Secondhand prices. A 10-year-old VLCC was transacting at approximately $117 million in mid-2026. The long-run median secondhand value for an equivalent vessel is around $48.68 million. The 2.4-times premium is the asset market's way of pricing a sustained rate environment. Asset prices are not sentiment. They are forward freight rates discounted into steel. When buyers pay 2.4-times median for a 10-year vessel, they are pricing in a structural floor — not a crisis premium.
§5 — What the secondhand premium is saying
The $117 million secondhand price is the single most important data point for the structural floor argument — because it is set by buyers who lose money if they are wrong.
A buyer paying $117 million for a 10-year VLCC needs to recover that capital over the vessel's remaining commercial life. At a cash breakeven of roughly $35,000–$40,000/day (including financing), the vessel generates positive cash flow as long as the market stays above that level. At $60,000–$80,000/day structural rates, the investment makes sense. At $25,000–$30,000/day (the 2015–2020 average), the buyer is underwater.
The buyers paying $117 million for 10-year VLCCs in 2025 and early 2026 — Greek owners, Norwegian investors, commodity traders building captive fleets — are making an explicit bet that the floor does not return to its pre-2021 level. They are pricing the same four structural variables described above. The secondhand premium is not irrational exuberance. It is a statement about supply scarcity that the buyers are prepared to back with capital.
Frontline, which entered Q2 2026 with 82% of VLCC days booked at $181,700/day average TCE, operates at a cash breakeven of approximately $28,000/day. At Phase 3 rates of $60,000–$80,000/day, they continue to generate significant free cash flow. At the 2015–2020 average of $25,000–$30,000/day, their financial position changes materially. The secondhand market is not pricing a return to $25,000.
§6 — The floor that remains

The paradox of the Hormuz reopening is that the crisis itself obscures the floor it will reveal. When TD3C is at $424,000/day, the conversation is about war and chokepoints. When it compresses to $100,000 and then $80,000, the conversation will shift — and many participants will interpret the compression as a signal to exit the trade, short the asset market, or reduce exposure.
They will be pricing the wrong layer.
The risk premium layer is the visible one. It spiked dramatically, it is compressing visibly, and it will continue to compress. The structural floor is the invisible one. It was there before March 2026. It is there now. It will be there after the last stranded vessel has cleared the Gulf.
The floor rests on four pillars: 130 VLCCs over 20 years old; a delivery gap that does not close until 2028; 200 VLCCs structurally excluded from the mainstream pool; and secondhand asset prices that are 2.4 times the long-run median. None of these change with a peace agreement. The floor is set by steel, not by diplomacy.

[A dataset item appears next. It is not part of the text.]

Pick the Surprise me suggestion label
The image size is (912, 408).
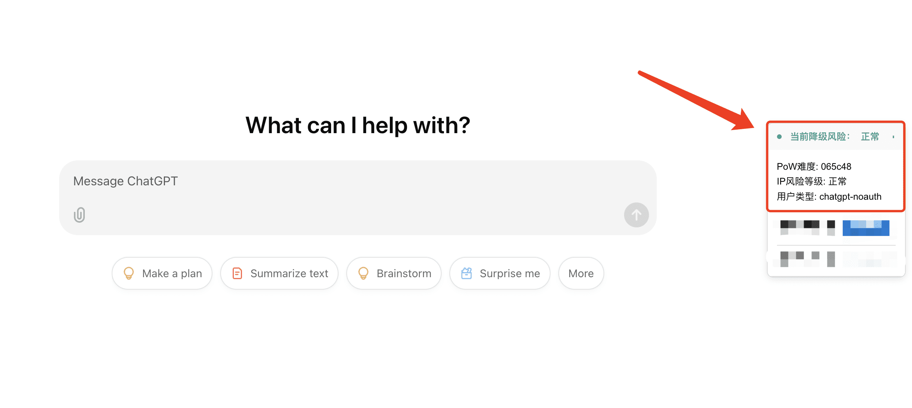pyautogui.click(x=510, y=273)
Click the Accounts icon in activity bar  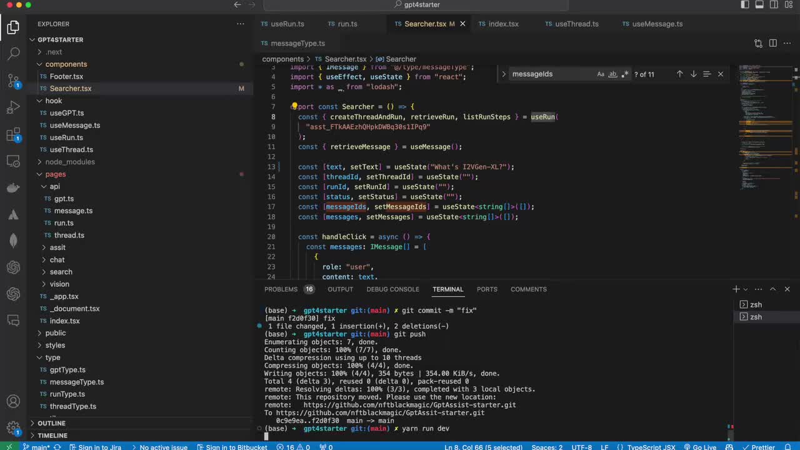[x=13, y=401]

The implication for voyage planning and fixture pricing in Q3 2026 is straightforward: when the headlines report that VLCC rates have fallen from $424,000 to $80,000, the appropriate response is not to assume the correction has run its course. It is to check whether $80,000 is above or below the structural floor.
Based on our analysis, it is approximately at the floor — not below it. The risk premium will have fully compressed. The structural constraint will have fully asserted itself. What you are looking at at $80,000 is not a depressed market. It is the market pricing the actual cost of moving a VLCC in a world where 130 vessels are ageing out, 200 are structurally excluded, and the replacement pipeline is two years behind.
The Strait reopens. The rate falls. But not to where it was.